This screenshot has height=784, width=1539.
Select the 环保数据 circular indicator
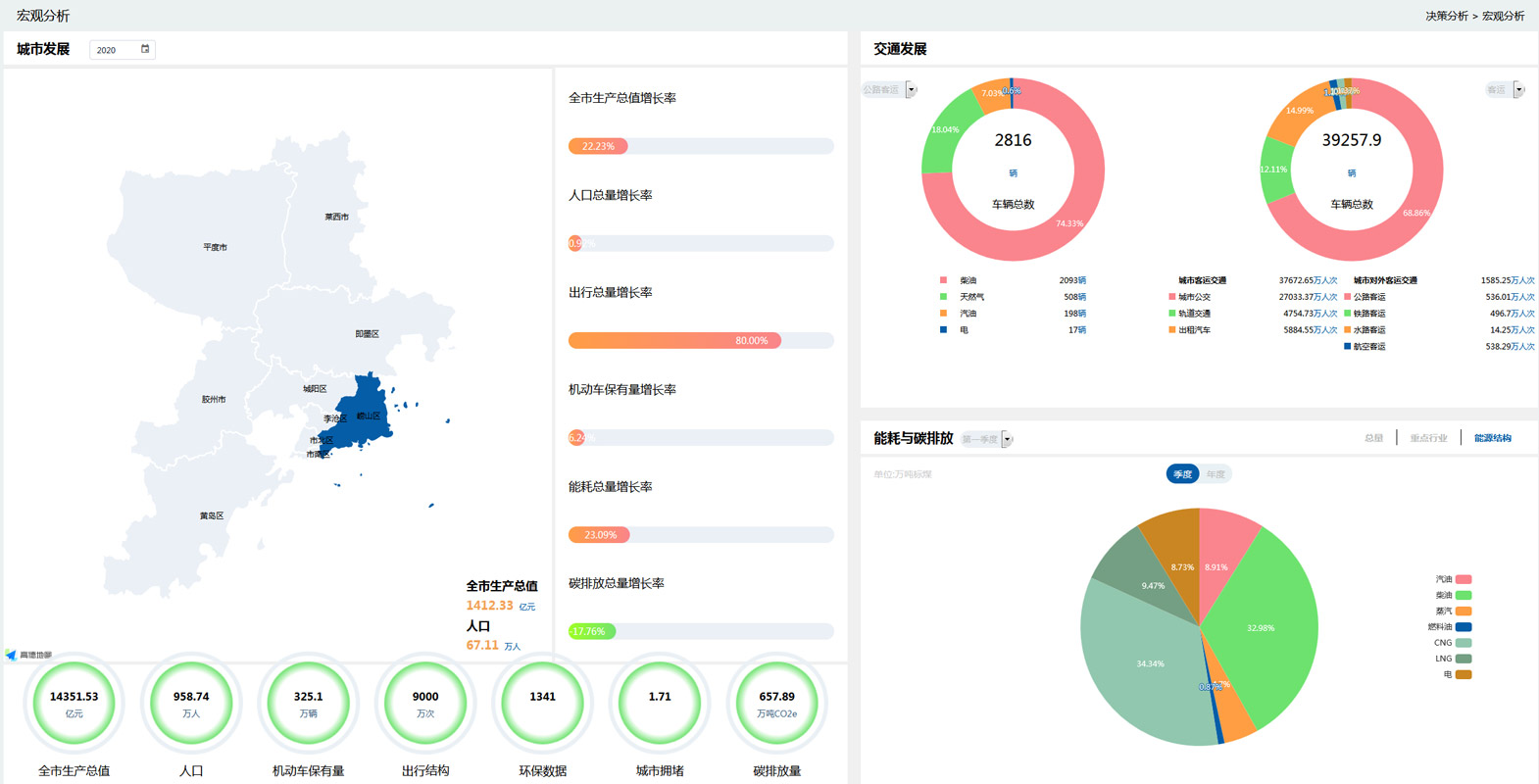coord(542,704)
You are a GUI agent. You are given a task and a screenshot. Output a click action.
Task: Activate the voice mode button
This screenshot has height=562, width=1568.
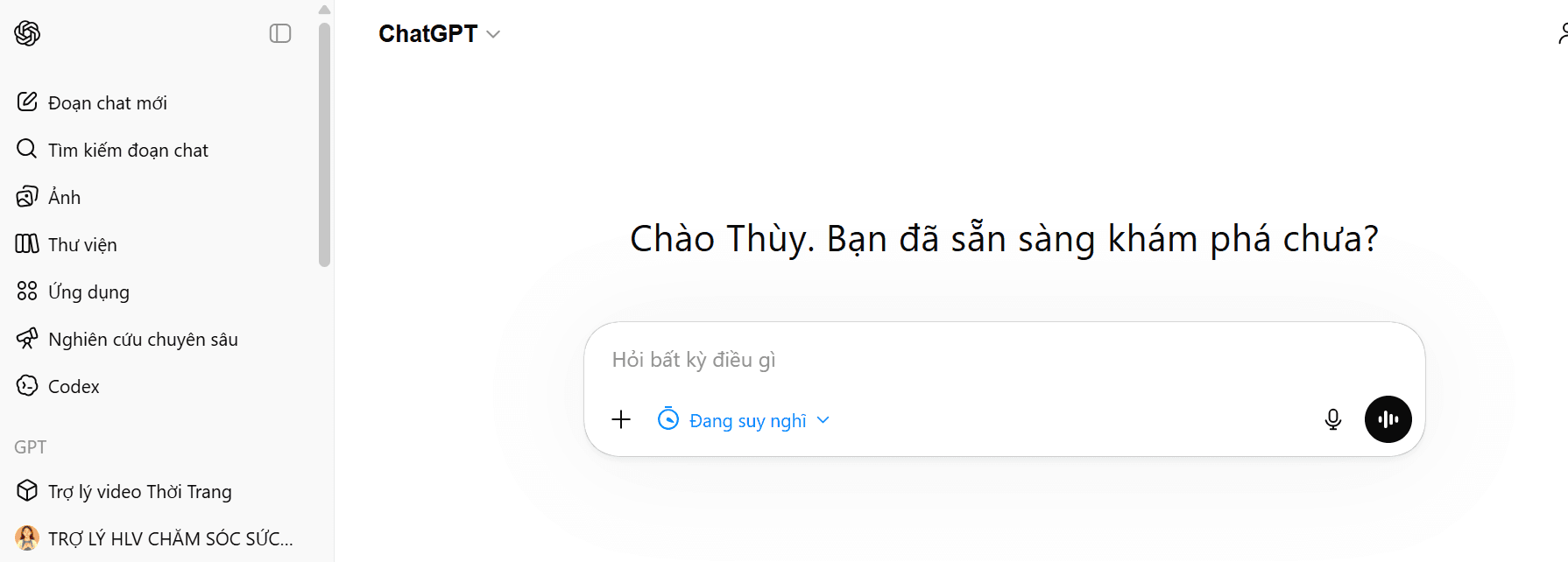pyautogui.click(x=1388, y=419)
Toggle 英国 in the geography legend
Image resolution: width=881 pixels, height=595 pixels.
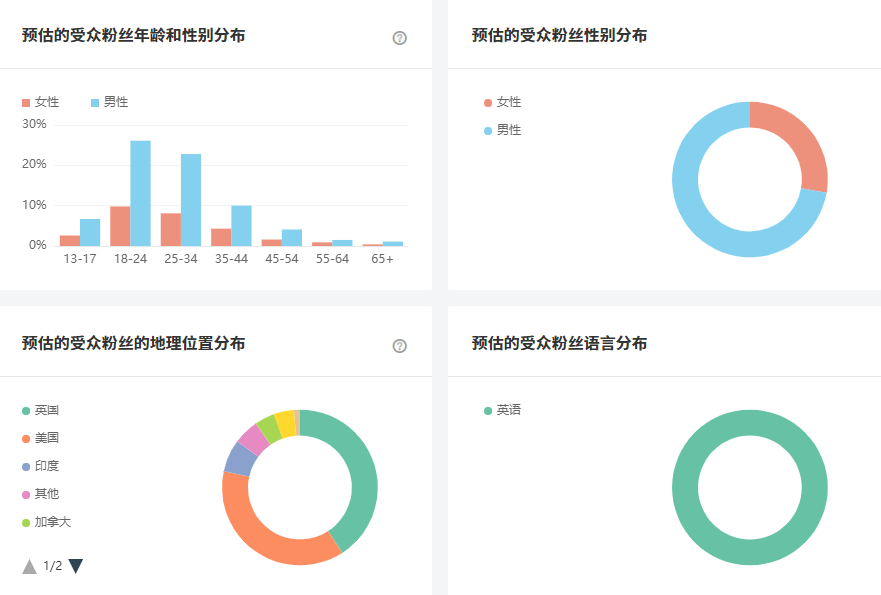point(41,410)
...
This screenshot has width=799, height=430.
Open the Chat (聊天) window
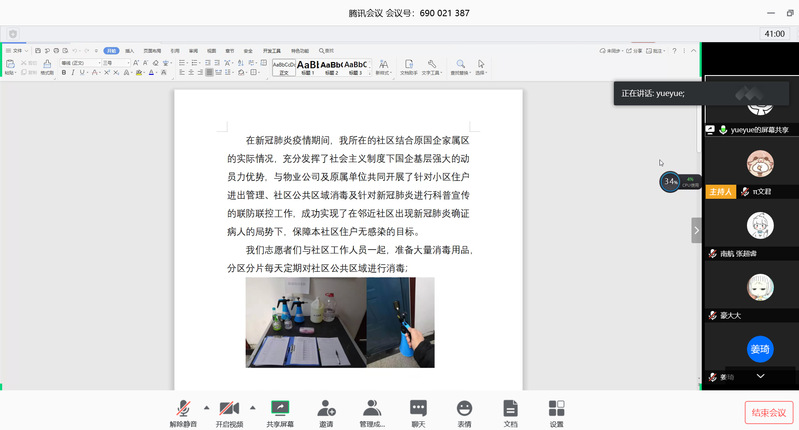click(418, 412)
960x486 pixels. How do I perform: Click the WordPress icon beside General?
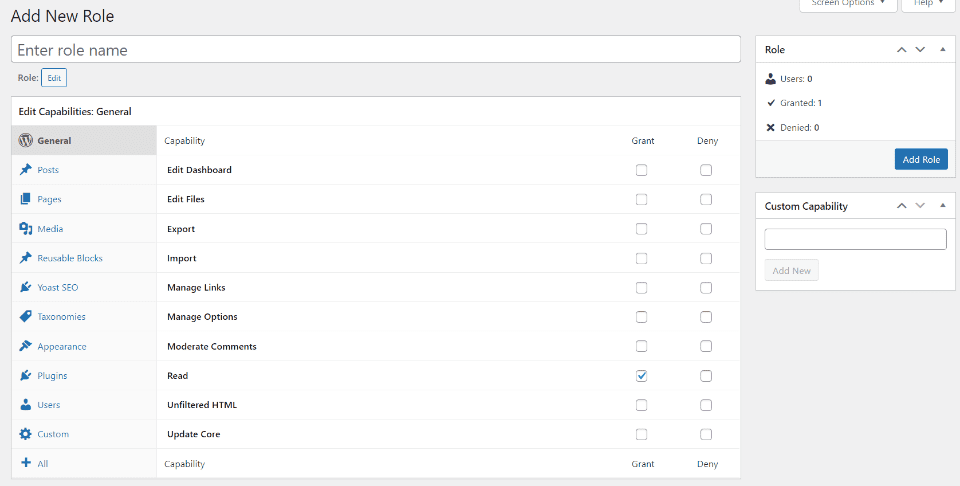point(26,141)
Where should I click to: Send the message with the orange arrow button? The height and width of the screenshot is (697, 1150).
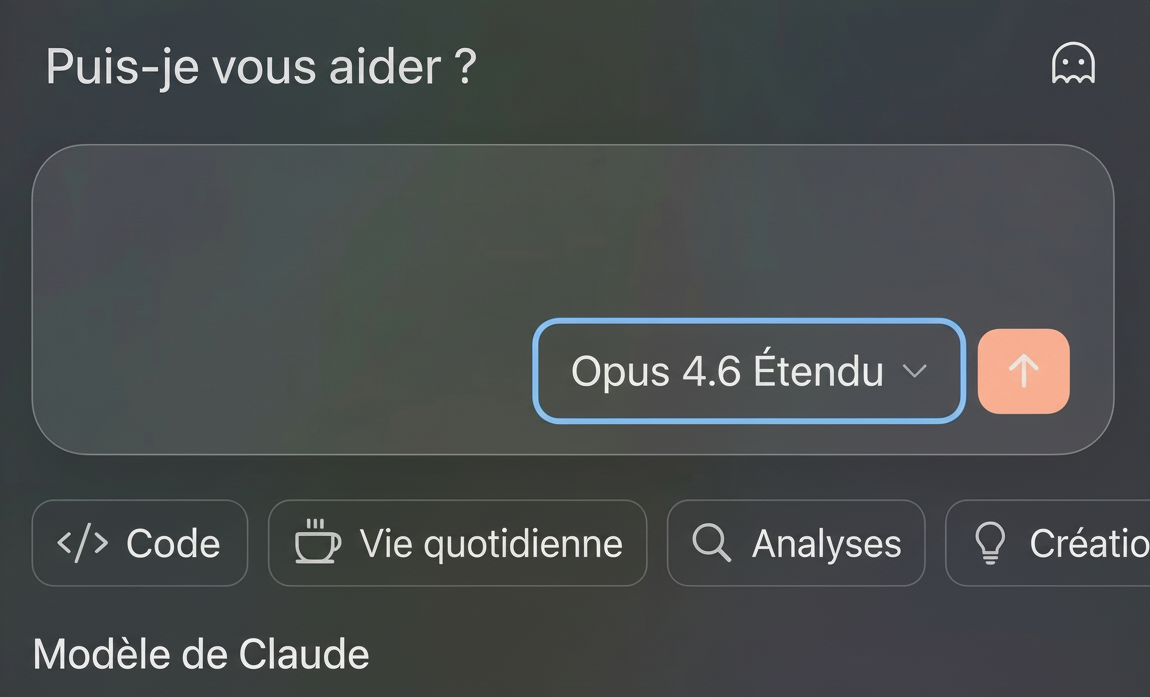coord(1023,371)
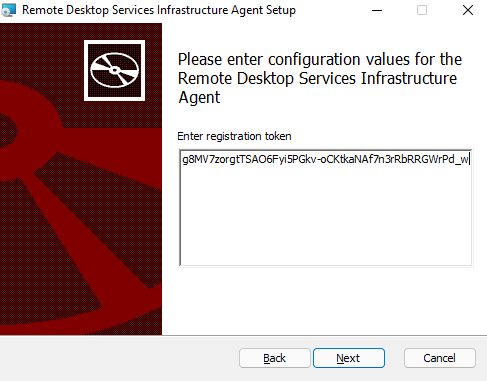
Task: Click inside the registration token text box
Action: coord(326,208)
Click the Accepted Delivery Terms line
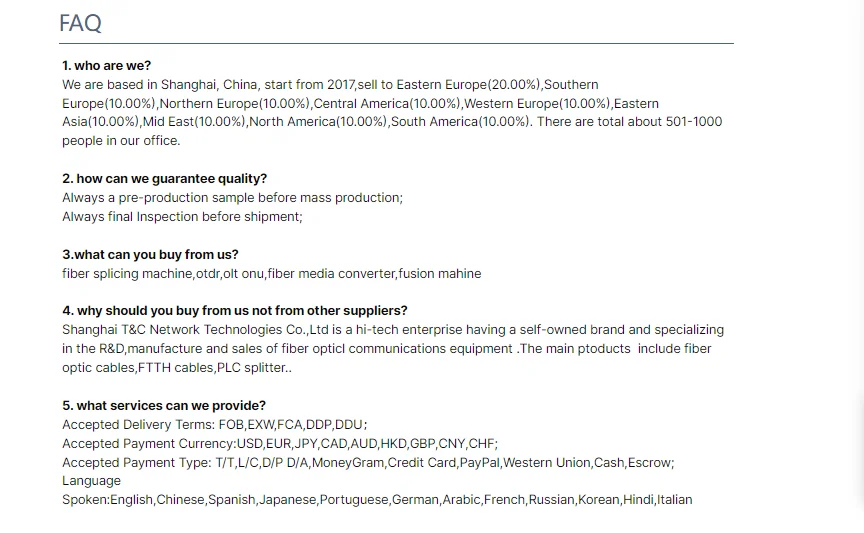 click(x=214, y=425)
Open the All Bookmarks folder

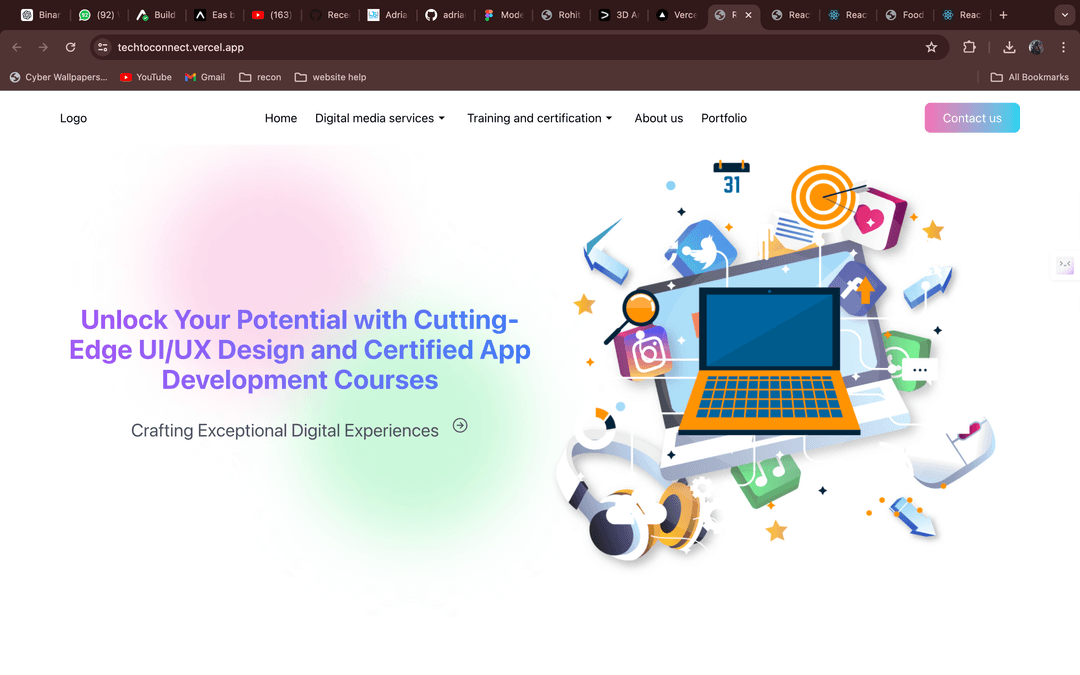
* * *
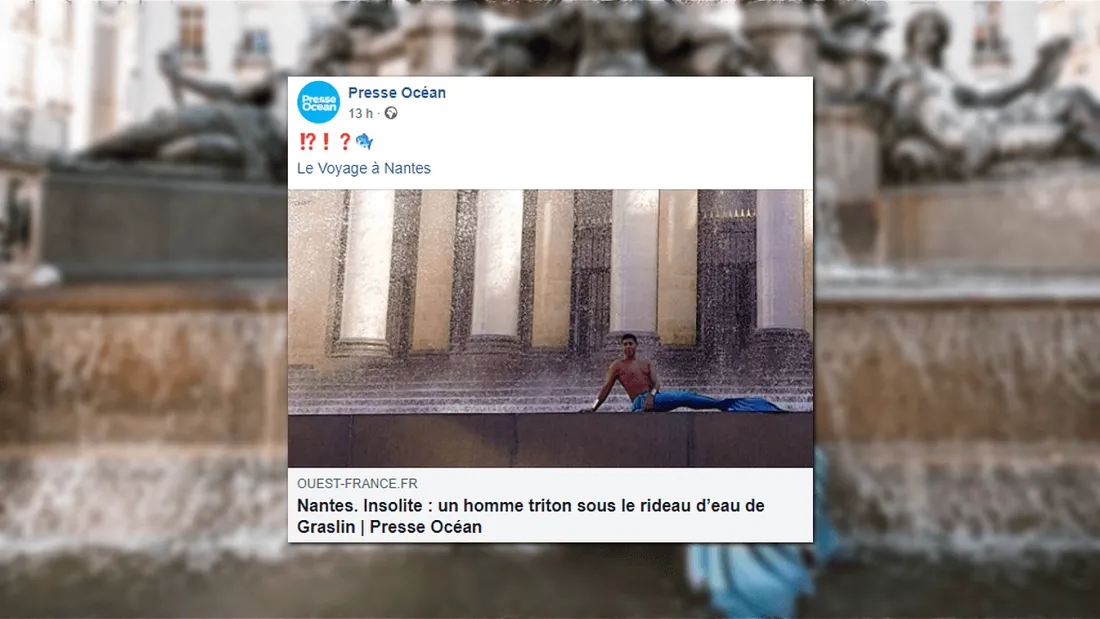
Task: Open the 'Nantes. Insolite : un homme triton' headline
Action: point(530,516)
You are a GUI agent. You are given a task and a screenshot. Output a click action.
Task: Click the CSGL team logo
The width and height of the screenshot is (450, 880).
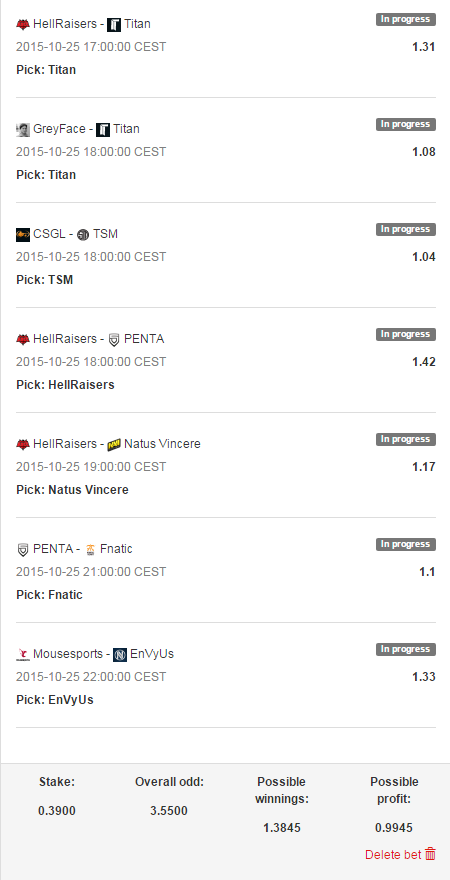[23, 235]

WHAT THE TASK ASKS =
Pictures aside, print exactly the lines above starting with the one containing "960x486 pixels. How" and going on through the one containing "Open the All Bookmarks folder".

ANSWER SPACE =
960x486 pixels. How do I perform: Click the WordPress icon beside General?
point(26,141)
Where should I click to: Send the message with the orange arrow button? The height and width of the screenshot is (697, 1150).
coord(1023,371)
Task: Click inside the registration token text box
Action: coord(326,208)
Click the Accepted Delivery Terms line
 click(x=214, y=425)
Open the All Bookmarks folder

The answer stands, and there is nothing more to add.